The Wife wants a cheap runaround for the school run, money is tight due to changing my job so it wont be over £1000.

Does anybody have a ball park figure what i can expect to pay or does it vary that much from company to company..


----------



## empsburna (Apr 5, 2006)

Run some quotes though the large comparison sites using reg numbers of potential cars from eBay. 

Insurance varies a lot, it is all about risk.


----------



## Clancy (Jul 21, 2013)

Also ring your current insurer and ask for a multi car quote if they do them, might be cheaper than a separate policy


----------



## Alfieharley1 (Jun 8, 2014)

I'd recommend a multi car - I'm insured and my wife is insured on both our cars - we are both 24. Cars are 2010 insignia sports tourer 2.0 CDTI & Renault twingo 1.0 2015 we pay £47 a month for both.

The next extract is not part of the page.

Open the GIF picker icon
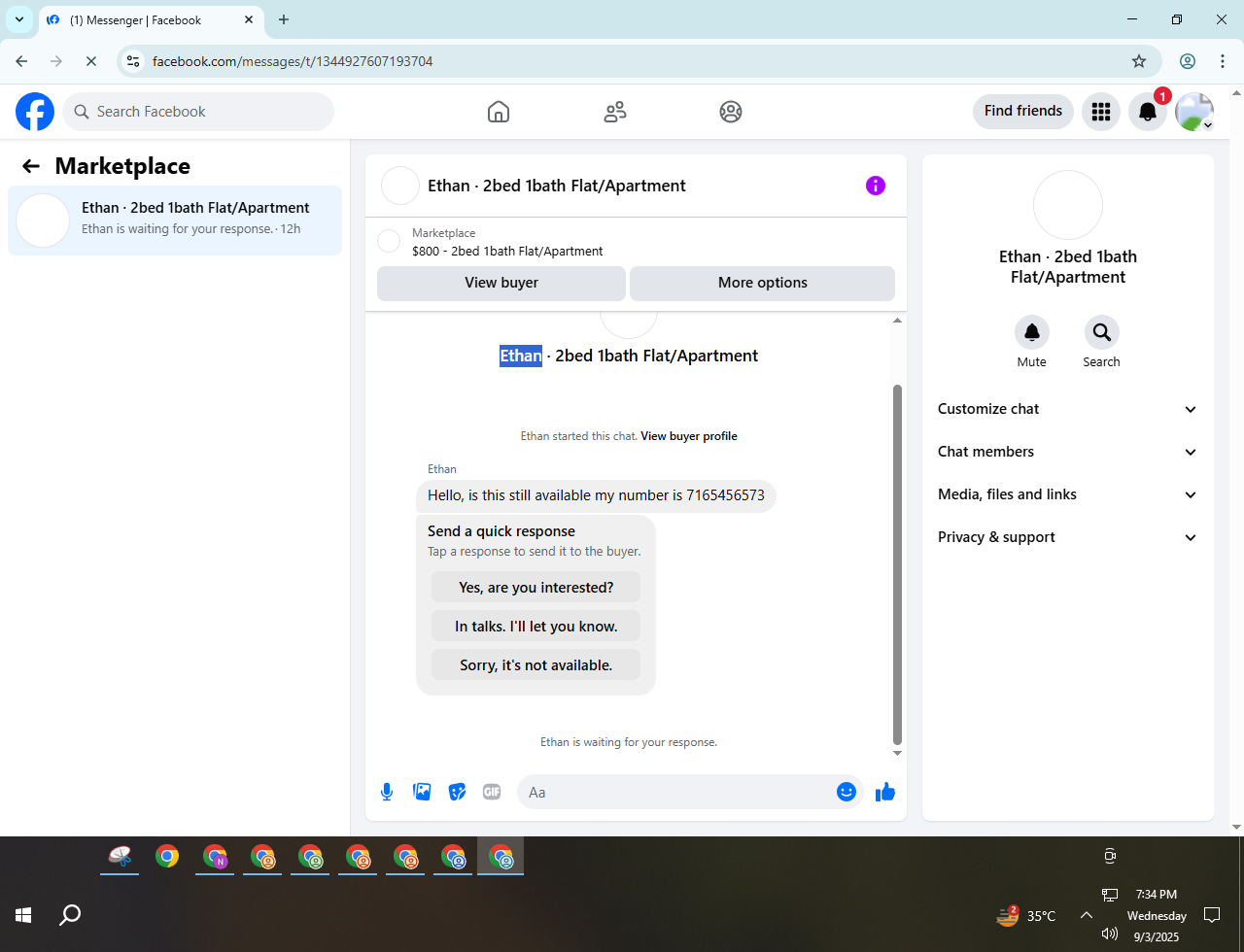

That's with Aviva.


----------



## bradleymarky (Nov 29, 2013)

Thanks guys, i`ll give them a ring on tuesday. I`ve been with Aviva already and wasnt a good experience.


----------



## Christian6984 (Dec 20, 2007)

If you dont both hold you own insurance, look for an insurer that can mirror your NCB onto the second car


----------